En effet, quand le mouvement des femmes va au front pour la question de la pauvreté, il se soucie aussi de vos conditions de vie. Quand les femmes forment un mur contre un oléoduc, elles le font pour le bien commun, votre environnement et le mien aussi! Les idées qui émergent des mouvements sociaux sont directement liées aux besoins fondamentaux d’une population.
Prenons aussi l’exemple de la marche mondiale des femmes, « Du pain et des roses », qui a eu lieu en 1995 et qui est à l’origine de plusieurs revendications touchant, à la base, des problématiques visant surtout les femmes, mais qui, finalement, pouvaient concerner l’ensemble de la population. Le mouvement des femmes brise les barrières et dépasse les frontières des pays industrialisés puisque, partout à travers le monde, les femmes doivent faire face aux mêmes principaux enjeux : « la violence et la pauvreté ».2
L’idéologie néolibérale nous demande de nous adapter à l’environnement. Toutefois, les individus et l’espace sont interdépendants et ils évoluent au fur et à mesure des modifications des rapports sociaux. Plutôt que de s’adapter à l’idéologie dominante, les individus résistent, se responsabilisent et prennent conscience de leurs capacités à transformer les structures sociales.

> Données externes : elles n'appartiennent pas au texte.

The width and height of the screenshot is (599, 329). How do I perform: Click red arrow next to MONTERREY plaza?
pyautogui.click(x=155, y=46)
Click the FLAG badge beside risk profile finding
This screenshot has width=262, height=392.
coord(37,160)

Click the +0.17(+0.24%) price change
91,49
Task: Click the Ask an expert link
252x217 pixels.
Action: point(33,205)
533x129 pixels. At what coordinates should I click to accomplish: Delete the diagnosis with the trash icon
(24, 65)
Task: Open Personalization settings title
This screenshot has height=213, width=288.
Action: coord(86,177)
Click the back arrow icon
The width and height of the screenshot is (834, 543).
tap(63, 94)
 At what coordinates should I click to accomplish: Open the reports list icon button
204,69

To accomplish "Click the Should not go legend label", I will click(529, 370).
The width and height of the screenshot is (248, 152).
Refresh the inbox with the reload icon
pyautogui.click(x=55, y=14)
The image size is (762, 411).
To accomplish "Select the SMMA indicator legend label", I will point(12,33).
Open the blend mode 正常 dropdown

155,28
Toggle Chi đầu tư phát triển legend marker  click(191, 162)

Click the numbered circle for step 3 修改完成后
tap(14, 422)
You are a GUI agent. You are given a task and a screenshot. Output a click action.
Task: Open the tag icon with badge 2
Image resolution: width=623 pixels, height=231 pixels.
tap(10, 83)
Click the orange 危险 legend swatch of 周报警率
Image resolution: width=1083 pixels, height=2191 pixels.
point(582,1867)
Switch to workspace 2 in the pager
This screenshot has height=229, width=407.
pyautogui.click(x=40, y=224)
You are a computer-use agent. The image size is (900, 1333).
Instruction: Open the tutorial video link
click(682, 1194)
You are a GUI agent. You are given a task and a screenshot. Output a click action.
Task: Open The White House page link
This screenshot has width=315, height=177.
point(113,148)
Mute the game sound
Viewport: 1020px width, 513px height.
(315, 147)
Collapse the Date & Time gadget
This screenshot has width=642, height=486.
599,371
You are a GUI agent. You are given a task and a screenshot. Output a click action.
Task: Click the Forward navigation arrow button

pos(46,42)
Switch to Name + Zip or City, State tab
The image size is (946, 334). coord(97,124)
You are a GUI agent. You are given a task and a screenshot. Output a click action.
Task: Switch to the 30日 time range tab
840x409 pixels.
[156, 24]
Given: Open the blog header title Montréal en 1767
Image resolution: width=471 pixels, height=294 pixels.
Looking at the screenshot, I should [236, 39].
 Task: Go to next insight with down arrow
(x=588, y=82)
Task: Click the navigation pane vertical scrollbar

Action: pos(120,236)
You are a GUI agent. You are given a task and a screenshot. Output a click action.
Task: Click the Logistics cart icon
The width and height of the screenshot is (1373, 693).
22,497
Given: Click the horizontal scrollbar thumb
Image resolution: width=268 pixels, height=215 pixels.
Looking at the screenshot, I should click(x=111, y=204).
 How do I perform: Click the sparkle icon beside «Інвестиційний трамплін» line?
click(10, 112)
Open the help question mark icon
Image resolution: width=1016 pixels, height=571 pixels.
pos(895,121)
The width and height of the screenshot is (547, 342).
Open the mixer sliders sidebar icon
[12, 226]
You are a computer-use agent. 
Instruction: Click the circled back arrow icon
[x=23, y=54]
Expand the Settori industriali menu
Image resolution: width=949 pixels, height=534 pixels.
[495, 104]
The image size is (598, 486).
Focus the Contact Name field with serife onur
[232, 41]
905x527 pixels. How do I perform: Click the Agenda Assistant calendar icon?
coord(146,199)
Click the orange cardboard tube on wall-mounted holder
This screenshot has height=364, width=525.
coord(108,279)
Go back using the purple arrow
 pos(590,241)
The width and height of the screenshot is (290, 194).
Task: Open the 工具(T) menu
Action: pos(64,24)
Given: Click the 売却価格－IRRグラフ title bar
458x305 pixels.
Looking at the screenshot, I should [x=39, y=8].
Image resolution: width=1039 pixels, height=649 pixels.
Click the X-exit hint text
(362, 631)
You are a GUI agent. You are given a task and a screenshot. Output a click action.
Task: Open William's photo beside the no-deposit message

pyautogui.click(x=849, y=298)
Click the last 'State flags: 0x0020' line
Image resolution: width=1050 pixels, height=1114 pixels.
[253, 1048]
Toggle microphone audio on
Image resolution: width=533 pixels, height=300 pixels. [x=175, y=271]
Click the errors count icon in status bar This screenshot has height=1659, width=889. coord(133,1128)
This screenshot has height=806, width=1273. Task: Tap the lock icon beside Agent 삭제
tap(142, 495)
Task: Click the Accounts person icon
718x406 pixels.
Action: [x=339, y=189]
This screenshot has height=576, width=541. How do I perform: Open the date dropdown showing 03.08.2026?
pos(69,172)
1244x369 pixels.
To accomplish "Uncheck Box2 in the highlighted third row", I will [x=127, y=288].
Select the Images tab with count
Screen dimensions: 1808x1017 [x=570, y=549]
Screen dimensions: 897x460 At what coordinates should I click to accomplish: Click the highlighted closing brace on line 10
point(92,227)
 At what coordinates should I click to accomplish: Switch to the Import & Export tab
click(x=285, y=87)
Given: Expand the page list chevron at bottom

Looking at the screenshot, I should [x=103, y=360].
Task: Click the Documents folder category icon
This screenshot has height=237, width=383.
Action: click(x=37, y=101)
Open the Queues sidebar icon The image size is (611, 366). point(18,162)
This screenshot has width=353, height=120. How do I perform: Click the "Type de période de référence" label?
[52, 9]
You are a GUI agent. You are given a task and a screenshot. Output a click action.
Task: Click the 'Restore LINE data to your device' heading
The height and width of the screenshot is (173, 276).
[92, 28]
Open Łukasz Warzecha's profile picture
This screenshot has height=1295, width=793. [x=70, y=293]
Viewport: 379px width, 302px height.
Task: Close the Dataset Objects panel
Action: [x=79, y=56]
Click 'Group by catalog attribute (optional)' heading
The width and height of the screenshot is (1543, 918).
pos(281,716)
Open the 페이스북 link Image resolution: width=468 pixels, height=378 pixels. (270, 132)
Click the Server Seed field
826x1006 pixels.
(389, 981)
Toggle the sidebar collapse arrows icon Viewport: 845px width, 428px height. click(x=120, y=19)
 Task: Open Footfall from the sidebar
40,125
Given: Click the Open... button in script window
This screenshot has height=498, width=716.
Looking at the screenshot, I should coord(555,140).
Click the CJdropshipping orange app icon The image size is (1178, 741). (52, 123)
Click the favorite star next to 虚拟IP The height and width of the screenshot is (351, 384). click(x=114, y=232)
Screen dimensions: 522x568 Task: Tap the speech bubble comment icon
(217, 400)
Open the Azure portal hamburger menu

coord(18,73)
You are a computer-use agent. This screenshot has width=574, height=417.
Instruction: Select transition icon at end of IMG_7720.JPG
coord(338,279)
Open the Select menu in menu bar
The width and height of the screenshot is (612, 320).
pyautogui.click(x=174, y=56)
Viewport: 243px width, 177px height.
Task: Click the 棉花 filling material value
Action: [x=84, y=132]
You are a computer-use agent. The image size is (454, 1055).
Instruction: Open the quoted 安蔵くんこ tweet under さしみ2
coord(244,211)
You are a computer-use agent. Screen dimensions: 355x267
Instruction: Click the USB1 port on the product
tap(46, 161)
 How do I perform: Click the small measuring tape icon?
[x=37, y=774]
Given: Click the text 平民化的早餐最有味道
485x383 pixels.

« […] nous sommes dans une réalité sociale particulière, et à vrai dire unique dans l’histoire, où il ne nous est plus demandé de prendre place dans un ordre pratique et symbolique déjà établi, d’être fidèles à des valeurs substantiellement définies, ni même de tendre vers la réalisation d’un idéal, mais seulement de participer au mouvement général et de nous adapter au changement qui vient sur nous de lui-même, mécaniquement, comme une fatalité tout impersonnelle, indépendamment de toute finalité qui pourrait être assignée à notre existence individuelle et collective ».3
Le Centre des Femmes du Ô Pays (CFÔP), qui a pignon sur rue à Lac-des-Aigles, fait partie de ces organisations issues du mouvement féministe. Le CFÔP a de particulier qu’il est situé au coeur d’un territoire où se déroulèrent, jadis, les Opérations dignité. À force de luttes pour sauvegarder les services de proximité, les habitants ont développé un sentiment d’appartenance accru à leur territoire qui couvre trois MRC : Rimouski-Neigette, Les Basques, Témiscouata. De plus, à la même époque, les événements marquant l’Année internationale de la Femme, décrétée par l’ONU, ont grandement influencé la mobilisation des femmes pour la création du CFÔP en 1980.
Une grande partie de la mission du CFÔP est basée sur la conscientisation des femmes de façon à ce qu’elles acquièrent une autonomie sur les plans financier, affectif et social. C’est en donnant l’occasion aux femmes de se constituer en acteur collectif en fréquentant un lieu commun, comme celui du CFÔP, pour briser l’isolement et développer leur confiance en elles, qu’elles développeront le goût de s’impliquer dans leur milieu et de façonner l’espace à leur image.
Le Centre de mise en valeur des Opérations dignité d’Esprit-Saint est encore aujourd’hui le gardien de la mémoire et le témoin de cette histoire militante.
1. Érik Neveu, « Qu’est-ce qu’un mouvement social? », Sociologie des mouvements sociaux, La Découverte, 1996, p. 6-28.
2. Marcelle Dubé, « Quelques fenêtres ouvertes sur le mouvement des femmes québécois », Possibles, vol. 27, no 3, p. 132.
3. Michel Freitag, Le naufrage de l’Université et autres essais d’épistémologie politique, La Découverte/Mauss, 304 p.